An Expensive Way to Tackle Peak Power Problems
Mention hydro bills at any Tim Hortons in Ontario and you’re sure to set off a chorus of grumbling. Electricity rates in the province have skyrocketed in recent years. Today, they’re among the highest in Canada.
According to WISE researcher Anindya Sen, that’s due in part to the province’s High-5 program. Introduced in 2011, it provides incentives for large industries to reduce electricity consumption during the highest demand hours of the year.
Trimming peak consumption avoids the need to build more generating stations — and Sen’s analysis shows the program has been effective.
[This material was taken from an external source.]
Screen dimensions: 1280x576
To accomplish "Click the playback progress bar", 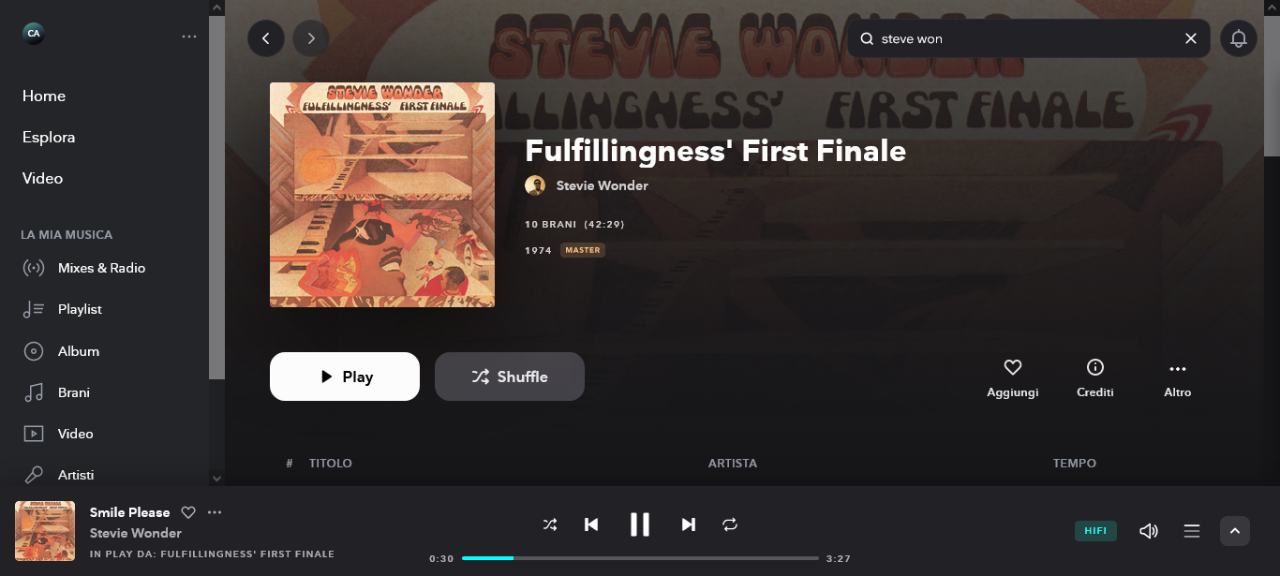I will [640, 558].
However, it comes at a hefty cost.
The Waterloo Economics professor calculates that Ontario’s major industrial users collectively reduced their use by 195 MW during High-5 days in 2011 and 2012. As a result, industry paid $422 million less in 2012 than they would have under the previous formula.
While that’s great for big users, Sen found much of the savings came from the pockets of smaller businesses and individuals. According to his analysis, the High-5 program has added an average of $34 to the annual electricity bill of Ontario households. Meanwhile, the program fails to help sectors such as manufacturing that can’t easily shift their production to non-peak hours.
That’s why Sen recommends the Ontario government phase out High-5 and instead rely on the capacity system currently being developed to reduce peak demand. This competitive, market-based system would help lower electricity costs for everyone, he says, while giving industry real-time data to help them cut their consumption.